Get access

Effects of Folic Acid on the Development and Oxidative Stress of Mouse Embryos Exposed to Heat Stress

Authors


Author’s address (for correspondence): Shinichi Kume, Laboratory of Animal Physiology and Functional Anatomy, Kyoto University, Kyoto 606-8502, Japan. E-mail: kume@kais.kyoto-u.ac.jp

Contents

The development of mammalian pre-implantation embryos is inhibited by heat stress, and the inhibitory effect is associated with excess reactive oxygen species (ROS). Folate is a nutrient with various physiological functions including antioxidative effects.

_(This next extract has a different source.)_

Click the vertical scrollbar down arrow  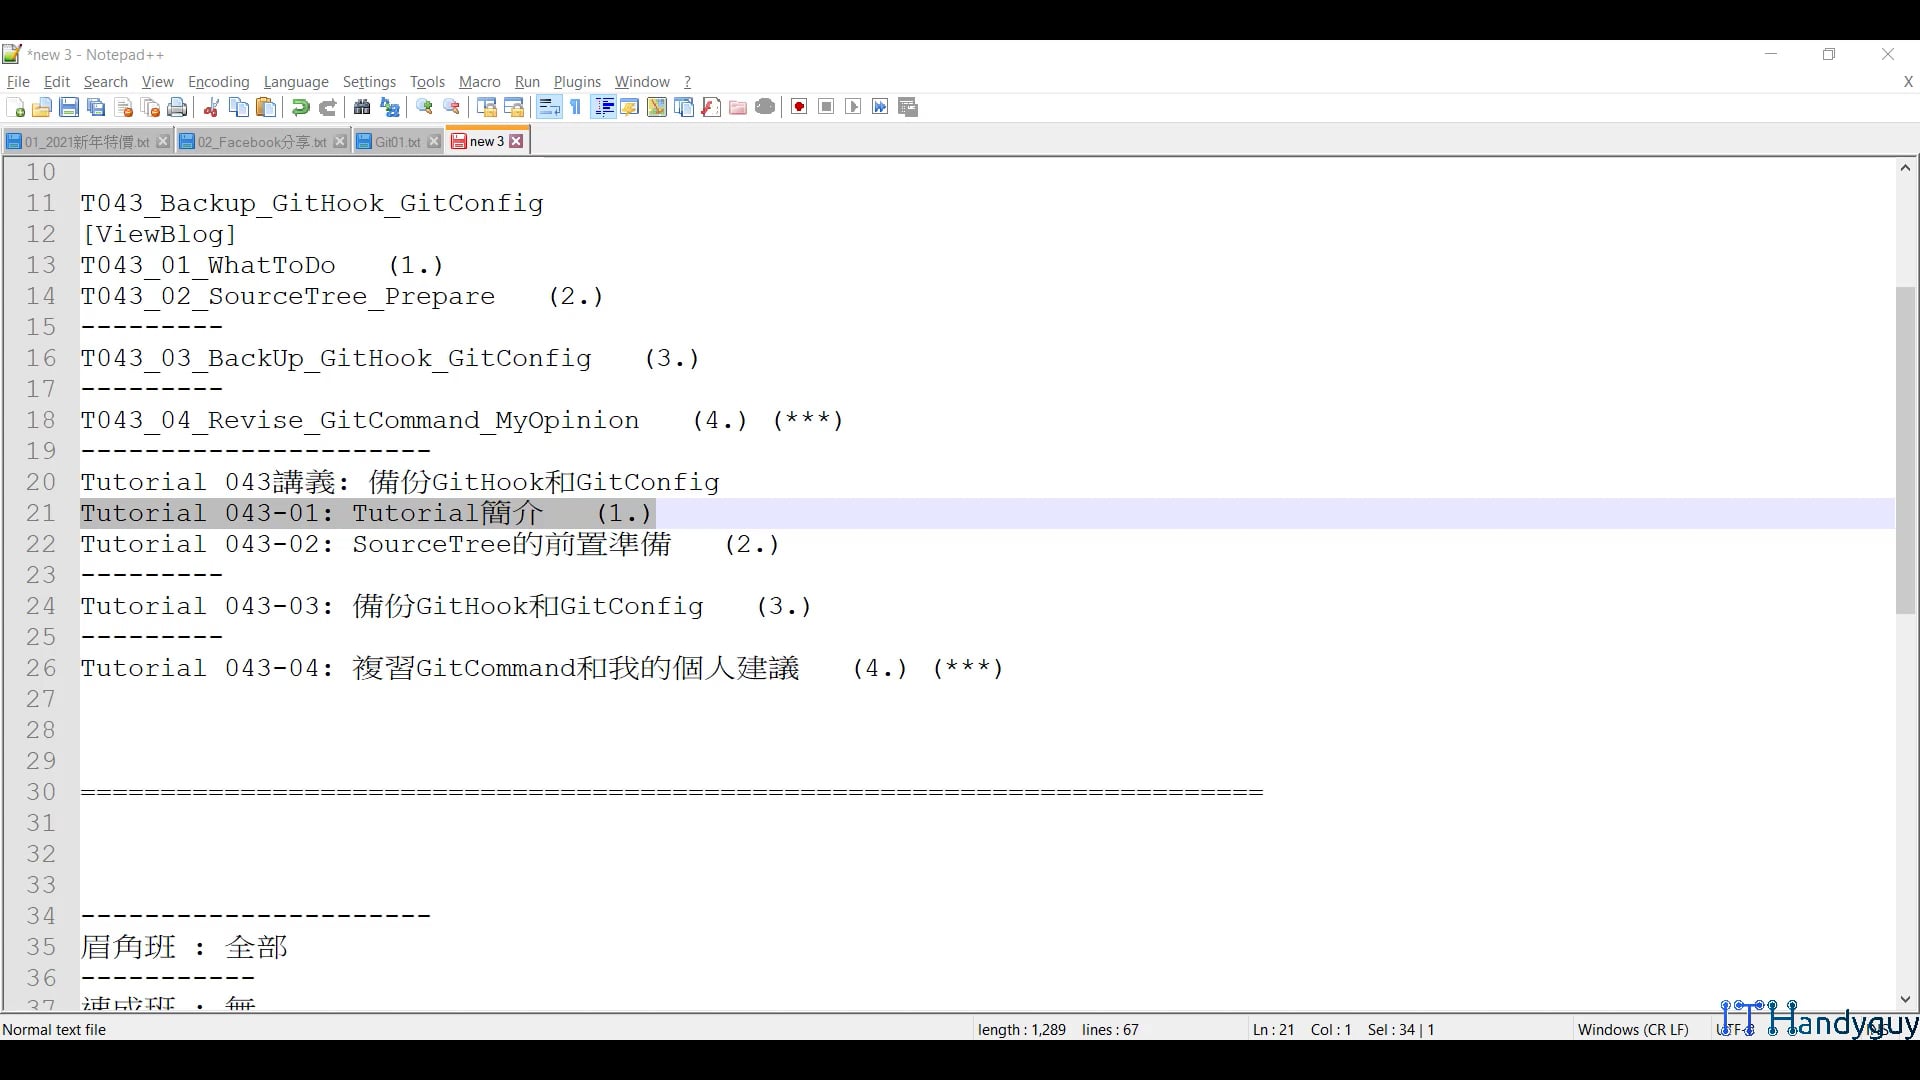click(1905, 999)
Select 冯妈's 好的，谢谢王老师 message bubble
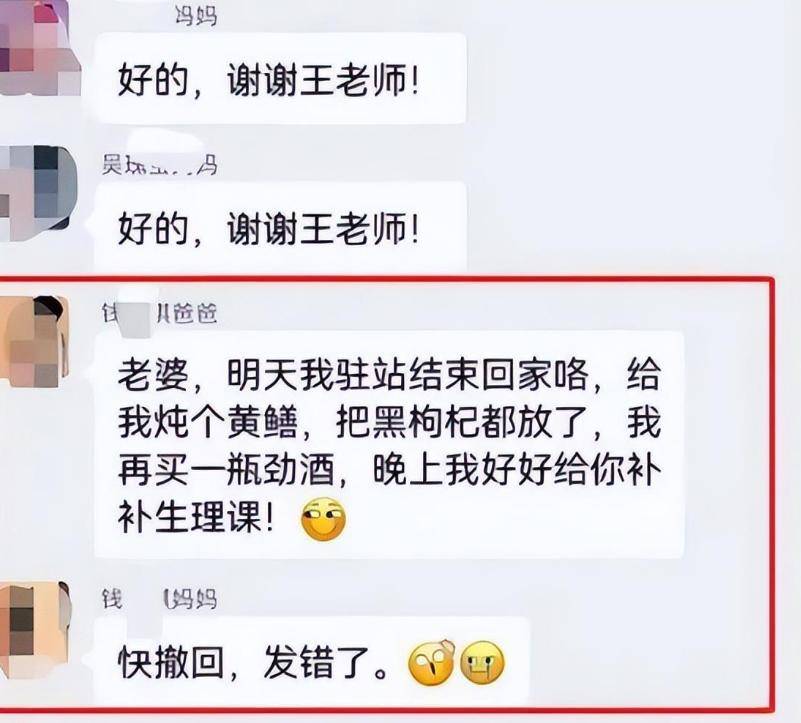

We first investigated the transcript expression for 10 enzymes in the cycle of folate metabolism (folate–methionine cycle) in mouse embryos at the 1-cell, 2-cell, 4- to 8-cell, morula and blastocyst stages using reverse transcription–polymerase chain reaction. All of the transcripts were consistently expressed, except for Mat1a, which was not detected from the 4- to 8-cell stage onward. Next, the effects of folic acid (the synthetic form of folate) on the development and ROS levels of heat-stressed embryos were investigated. One-cell mouse embryos were cultured with or without 1000 ng/ml folic acid basically at 38°C, and in the heat-stressed groups, embryos were exposed to 39.5°C/10 h/day on the first two days of culture. The heat stress significantly (p < 0.05) decreased blastocyst development and cell number and increased ROS levels compared to those in the group not subjected to heat stress; however, among the heat-stressed groups, blastocyst development and cell number were increased and the ROS level was decreased by the addition of folic acid. These results indicate that the mRNA of folate–methionine cycle enzymes are expressed in mouse pre-implantation embryos, suggesting they can independently utilize folate, and the inhibitory effects of heat stress on the development of mouse pre-implantation embryos are ameliorated by folic acid. The ameliorating effects of folic acid may be partly due to its antioxidative property.